Pointing records for text and elements

--------------------------------

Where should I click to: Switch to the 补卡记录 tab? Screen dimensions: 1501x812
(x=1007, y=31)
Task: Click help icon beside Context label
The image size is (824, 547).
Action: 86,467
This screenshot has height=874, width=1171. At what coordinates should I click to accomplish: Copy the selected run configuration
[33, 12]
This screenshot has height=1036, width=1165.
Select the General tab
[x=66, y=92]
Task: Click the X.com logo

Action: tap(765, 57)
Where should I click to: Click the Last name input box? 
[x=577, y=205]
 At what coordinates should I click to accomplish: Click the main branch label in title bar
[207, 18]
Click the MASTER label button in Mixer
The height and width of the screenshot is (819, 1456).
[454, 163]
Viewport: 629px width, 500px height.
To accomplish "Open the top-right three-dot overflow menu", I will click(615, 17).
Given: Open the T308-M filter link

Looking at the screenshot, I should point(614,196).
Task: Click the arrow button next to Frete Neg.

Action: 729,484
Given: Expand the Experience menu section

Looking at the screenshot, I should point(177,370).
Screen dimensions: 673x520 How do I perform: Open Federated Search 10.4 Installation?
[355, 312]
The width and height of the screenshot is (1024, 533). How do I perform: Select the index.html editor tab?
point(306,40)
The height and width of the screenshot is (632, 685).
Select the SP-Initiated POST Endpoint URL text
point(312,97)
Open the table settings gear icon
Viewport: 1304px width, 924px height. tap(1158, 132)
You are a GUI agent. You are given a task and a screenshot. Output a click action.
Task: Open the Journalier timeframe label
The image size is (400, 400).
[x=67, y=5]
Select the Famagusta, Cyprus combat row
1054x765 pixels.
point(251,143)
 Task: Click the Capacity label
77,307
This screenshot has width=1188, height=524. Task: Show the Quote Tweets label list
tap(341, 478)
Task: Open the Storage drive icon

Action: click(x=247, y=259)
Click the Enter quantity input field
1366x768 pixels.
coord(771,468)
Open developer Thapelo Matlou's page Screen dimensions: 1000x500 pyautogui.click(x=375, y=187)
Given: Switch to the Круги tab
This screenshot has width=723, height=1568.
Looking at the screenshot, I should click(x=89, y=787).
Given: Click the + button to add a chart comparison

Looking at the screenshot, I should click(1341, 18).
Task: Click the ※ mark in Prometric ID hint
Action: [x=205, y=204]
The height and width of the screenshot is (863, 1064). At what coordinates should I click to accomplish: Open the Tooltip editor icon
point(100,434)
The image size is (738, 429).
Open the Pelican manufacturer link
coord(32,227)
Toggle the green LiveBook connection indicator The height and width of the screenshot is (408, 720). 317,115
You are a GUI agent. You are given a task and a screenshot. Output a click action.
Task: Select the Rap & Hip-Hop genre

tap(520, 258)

--------------------------------

Could you return every one of these lines above, word for word and in the same order?

Where should I click to: Switch to the 补卡记录 tab? Screen dimensions: 1501x812
(x=1007, y=31)
Task: Click help icon beside Context label
The image size is (824, 547).
Action: 86,467
This screenshot has height=874, width=1171. At what coordinates should I click to accomplish: Copy the selected run configuration
[33, 12]
This screenshot has height=1036, width=1165.
Select the General tab
[x=66, y=92]
Task: Click the X.com logo

Action: tap(765, 57)
Where should I click to: Click the Last name input box? 
[x=577, y=205]
 At what coordinates should I click to accomplish: Click the main branch label in title bar
[207, 18]
Click the MASTER label button in Mixer
The height and width of the screenshot is (819, 1456).
[454, 163]
Viewport: 629px width, 500px height.
To accomplish "Open the top-right three-dot overflow menu", I will click(615, 17).
Given: Open the T308-M filter link

Looking at the screenshot, I should point(614,196).
Task: Click the arrow button next to Frete Neg.

Action: 729,484
Given: Expand the Experience menu section

Looking at the screenshot, I should point(177,370).
Screen dimensions: 673x520 How do I perform: Open Federated Search 10.4 Installation?
[355, 312]
The width and height of the screenshot is (1024, 533). How do I perform: Select the index.html editor tab?
point(306,40)
The height and width of the screenshot is (632, 685).
Select the SP-Initiated POST Endpoint URL text
point(312,97)
Open the table settings gear icon
Viewport: 1304px width, 924px height. tap(1158, 132)
You are a GUI agent. You are given a task and a screenshot. Output a click action.
Task: Open the Journalier timeframe label
The image size is (400, 400).
[x=67, y=5]
Select the Famagusta, Cyprus combat row
1054x765 pixels.
point(251,143)
 Task: Click the Capacity label
77,307
This screenshot has width=1188, height=524. Task: Show the Quote Tweets label list
tap(341, 478)
Task: Open the Storage drive icon

Action: click(x=247, y=259)
Click the Enter quantity input field
1366x768 pixels.
coord(771,468)
Open developer Thapelo Matlou's page Screen dimensions: 1000x500 pyautogui.click(x=375, y=187)
Given: Switch to the Круги tab
This screenshot has width=723, height=1568.
Looking at the screenshot, I should click(x=89, y=787).
Given: Click the + button to add a chart comparison

Looking at the screenshot, I should click(1341, 18).
Task: Click the ※ mark in Prometric ID hint
Action: [x=205, y=204]
The height and width of the screenshot is (863, 1064). At what coordinates should I click to accomplish: Open the Tooltip editor icon
point(100,434)
The image size is (738, 429).
Open the Pelican manufacturer link
coord(32,227)
Toggle the green LiveBook connection indicator The height and width of the screenshot is (408, 720). 317,115
You are a GUI agent. You are given a task and a screenshot. Output a click action.
Task: Select the Rap & Hip-Hop genre

tap(520, 258)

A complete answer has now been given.